SolBrillo · 31/07/2025 16:58

He’s 34 and never actually had a relationship.

Then why are you wasting your time with him and letting him use your body when it's making you miserable?

PeggyMitchellsCameo · 31/07/2025 17:20

OP I think you have posted about this man before and you were told then the same as now, but you have continued to get involved with him over and over again.
He has been using you for sex. At some point you have gone back to him knowing this.
He is no catch at all, he’s basically mooching about getting sex where he can. He’s not exactly flying women to Paris is he? Even if he buys one a coffee it’s hardly a date?
Please go and get some help with your mental health because you can spend another couple of years posting about this man but it won’t change anything.
So what if he thinks anything about you? Good enough or not good enough?
You have to be good enough for yourself, which means blocking him, building your own life, raising your standards so you don’t lower yourself to his again.
You sound far too vulnerable for ‘fun’ you need some good friends, good times and to build your own opinion of yourself.

TheRealGoose · 31/07/2025 17:22

I’m so sorry op, he just wants sex and not to have to pay for it via a prositute. He has not lied to you, he’s been very clear he doesn’t with a relationship with you. He is willing to have sex with you when he feels the need, as well it’s available and the easy option. He is as you know dating other women. He isn’t going to change his mind about you, I’m sorry that’s hard to read, but he won’t, I think you need to stop providing him with sex when he gets the urge, let him pay a prostitute for it. And then focus on your self esteem and dignity recovery. You will get over him and move on, but not if you keep demeaning yourself by offering sex on tap to a man who isn’t interested in you romantically when that’s what you want from him. Fwb is fine when both parties are on the same page, but this is not that situation.

NotrialNodeal · 31/07/2025 17:23

SolBrillo · 31/07/2025 16:23

This is what I struggle with mentally though. Is the constant thoughts of why am I not good enough to be more than just a FWB to him? What do these other women have that I don’t? I beat myself up breaking my own heart that he’ll have his hands and mouth over my body and then literally weeks later he is sitting on actual dates with other girls.

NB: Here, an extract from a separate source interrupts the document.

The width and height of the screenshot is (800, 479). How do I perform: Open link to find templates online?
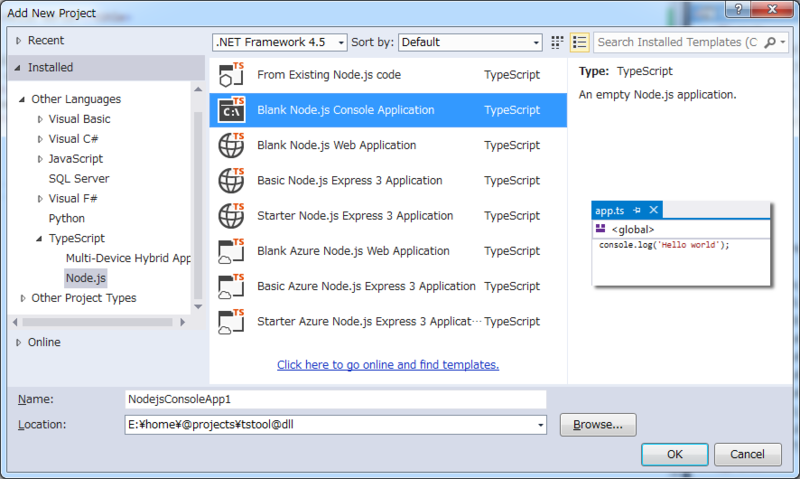388,365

You don't need to know why! You just need to accept for whatever reason he doesn't want a relationship beyond some very casual sex. If he sat you down and listed all the things you 'lacked' or that he didn't like what exactly would you then do? You can't change how he sees you. The only thing you can do is get a grip, for your own sake.

Enrichetta · 31/07/2025 17:25

I am literally obsessed with him

can you not see how unhealthy this is? It would be even if he was ‘the one’, which he clearly isn’t.

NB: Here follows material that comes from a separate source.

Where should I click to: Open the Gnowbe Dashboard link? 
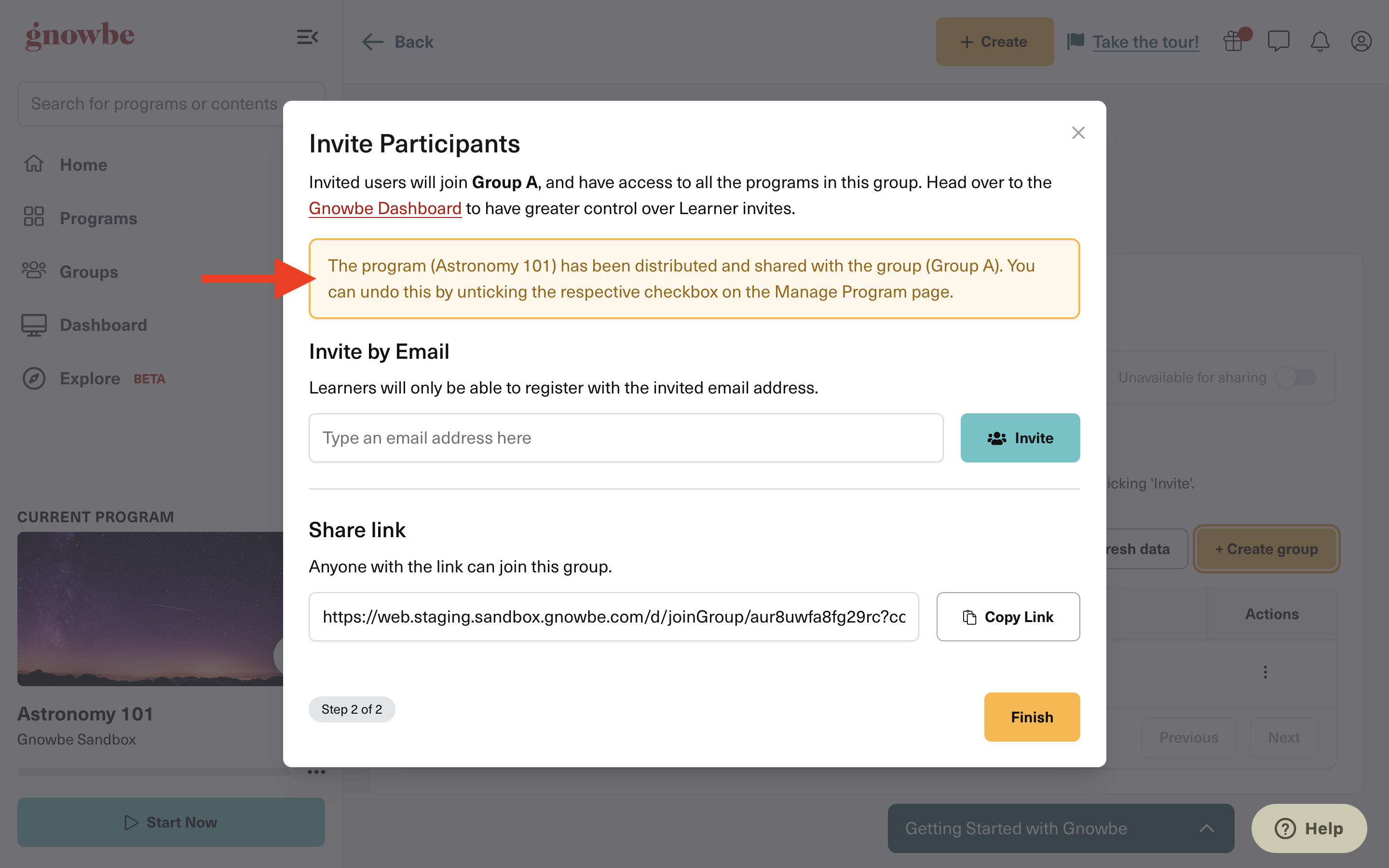coord(385,208)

Never, ever make someone the entire focus of your life. You’ll end up destroying your self worth if you do, and without that you’ll never be able to have healthy relationships or a satisfying life.

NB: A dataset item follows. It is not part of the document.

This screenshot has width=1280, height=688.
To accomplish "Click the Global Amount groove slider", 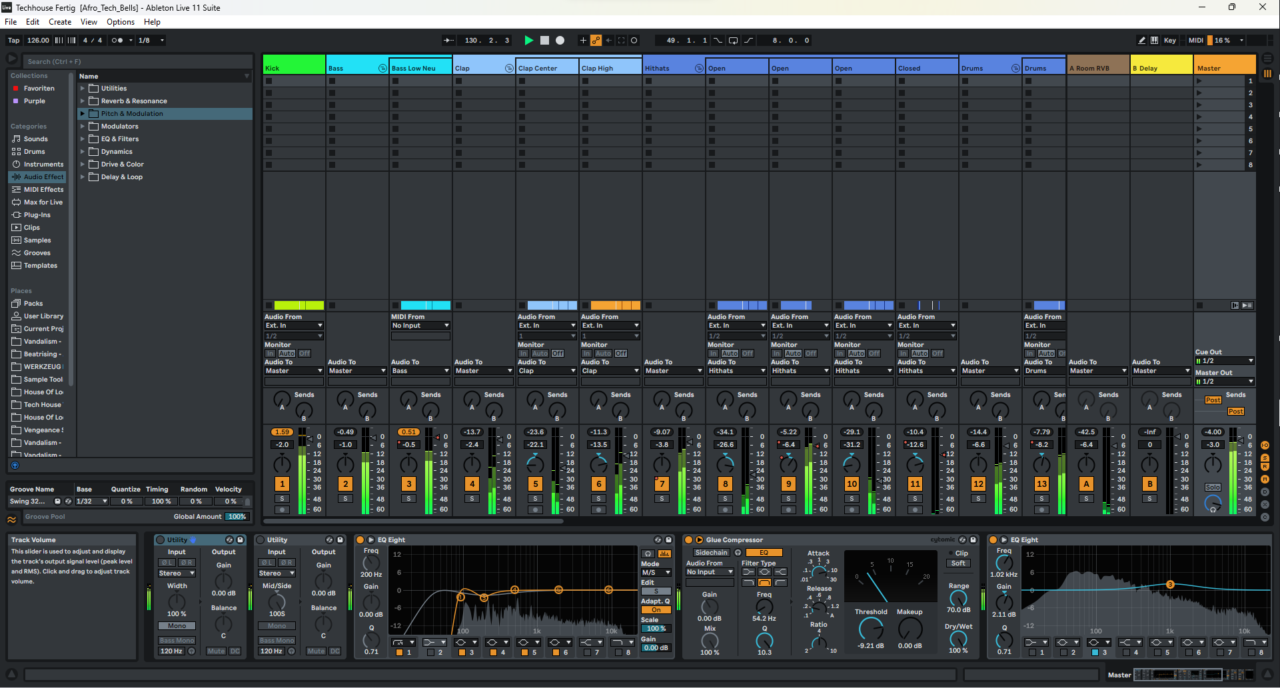I will click(x=236, y=517).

Please get some therapy to get out of this self-defeating spiral.

TheGentleButFirmMadonna · 31/07/2025 17:33

I'm sorry for you. Stop this. You aren't unpaid prostitute. Grow up. List all the checks a man must have for proper relationship with you and if noone appears, at least you haven't been used

winter8090 · 31/07/2025 17:36

Block him on everything.

You know you deserve better.
he’s the horrible party here so don’t beat yourself up. Your intent was genuine. He’s a deadbeat and I urge you to do better.

Fastingandhungry · 31/07/2025 17:37

what is your dating history @SolBrillo?